Survey: Gays 12 Times As Likely To Be Targets Of Violence

Posted: June 06, 1988

Anthony Milano died a horrible, painful death simply because he was a homosexual who had the misfortune of walking into a Bucks County bar one night last December and meeting two drunken men who hated gays.

"The sheer brutality of Milano's death is instructive of just how much they hated gays," Bucks County District Attorney Alan Rubenstein said of Richard Laird and Frank Chester, who two weeks ago were convicted of first- degree murder and sentenced to death.

Rubenstein said Milano's throat was cut so many times and so deeply that it was beyond counting. "This was a homicide that shocked the community, for its depravity, its coldness and the hatred," he said.

The attitudes and behavior of homophobes - people who hate gay men and lesbian women - forms the subtext of a detailed survey issued today by the Philadelphia Lesbian and Gay Task Force.

The survey of gay and lesbian people in Philadelphia and 28 other counties in Pennsylvania catalogs a level of violence and discrimination that soars above the experience of heterosexual Pennsylvanians, according to Task Force co-chair Larry Gross.

Gay men in Philadelphia experienced criminal violence at rates 12 times higher and lesbian women nine times higher than the comparable national

average, the report says.

It also states that about 62 percent of the Philadelphia men surveyed have been threatened, 41 percent have had objects thrown at them, 43 percent have been chased and 24 percent have been beaten. In all, 73 percent of the men and 42 percent of the women have experienced criminal violence in one form or another.
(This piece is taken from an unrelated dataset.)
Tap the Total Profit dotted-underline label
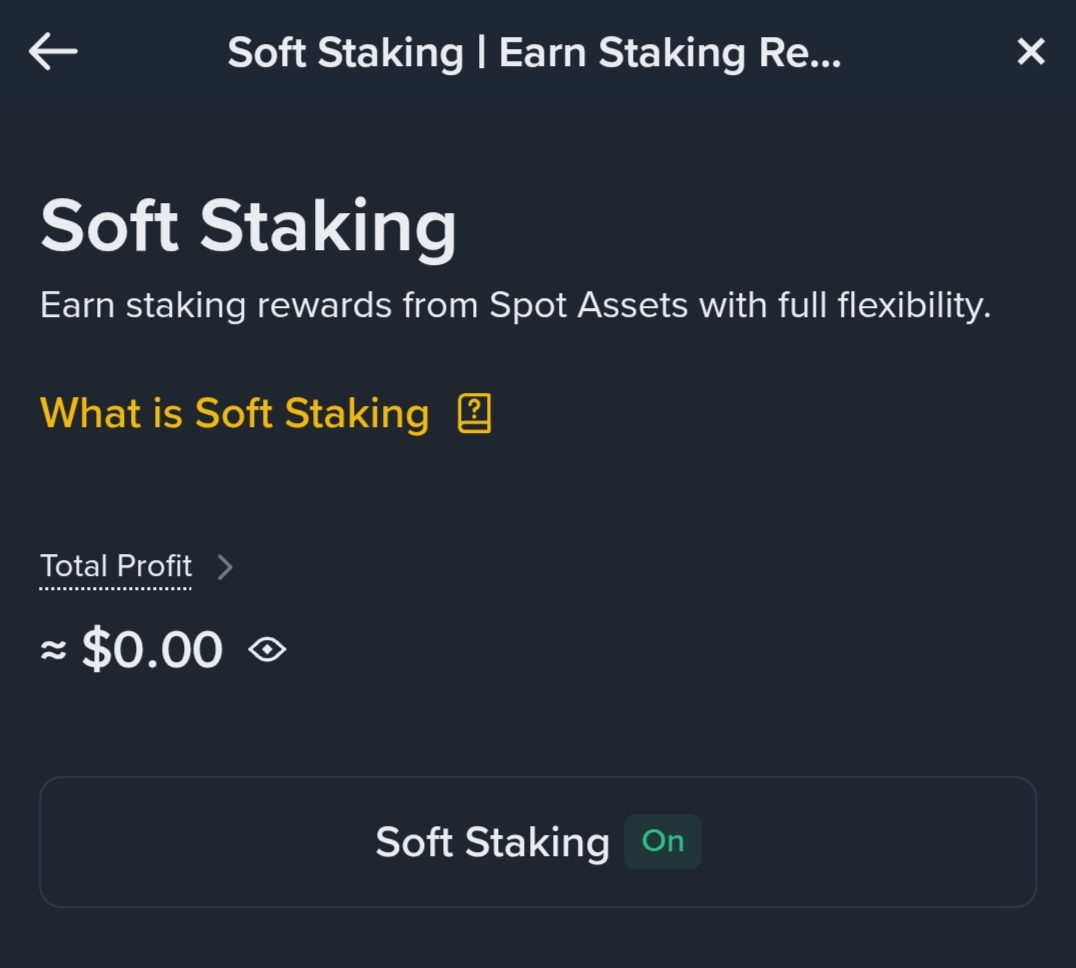 pyautogui.click(x=116, y=567)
Those statistics are based on 721 responses to 3,300 questionnaires distributed in Philadelphia and nearby counties between June 1987 and January 1988. More than 500 of the responses were from Philadelphians.

"These people," Gross said today, "were attacked merely because they are known to be, or considered to be, gay." He added that the survey group was not random but had a disproportionate number of highly educated persons - "people who should have been more protected, not more vulnerable," according to Gross.
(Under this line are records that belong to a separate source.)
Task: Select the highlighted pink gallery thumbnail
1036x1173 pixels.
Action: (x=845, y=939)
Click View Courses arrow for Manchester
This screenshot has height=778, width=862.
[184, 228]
The report suggests that an AIDS "hysteria" might help explain an apparent sharp increase in the anti-gay violence since a 1984 study. Gross noted, however, that the previous study was smaller in size and may not have tapped the depth of the problem.

To address the job and housing discrimination and violence, the task force is calling for civil rights protections through changes in state and federal laws; for example, making "sexual orientation" a protected category in the way that race and religion are included in bias crime laws.

"Most lesbian and gay Pennsylvanians have no civil rights protections, and in the few cities where there are local protections, they are largely ineffective," the report notes.

But the big job will be changing attitudes, and that can be done only by changing the institutions that form attitudes - like public schools, Gross said.

"If Connie Clayton just went into the boys' rooms and read the graffiti on the walls, she'd see the depth of the problem," he said.

The task force said police also need more sensitivity training: 26 percent of the men and 15 percent of the women in the survey said they were harassed or experienced violence at the hands of police.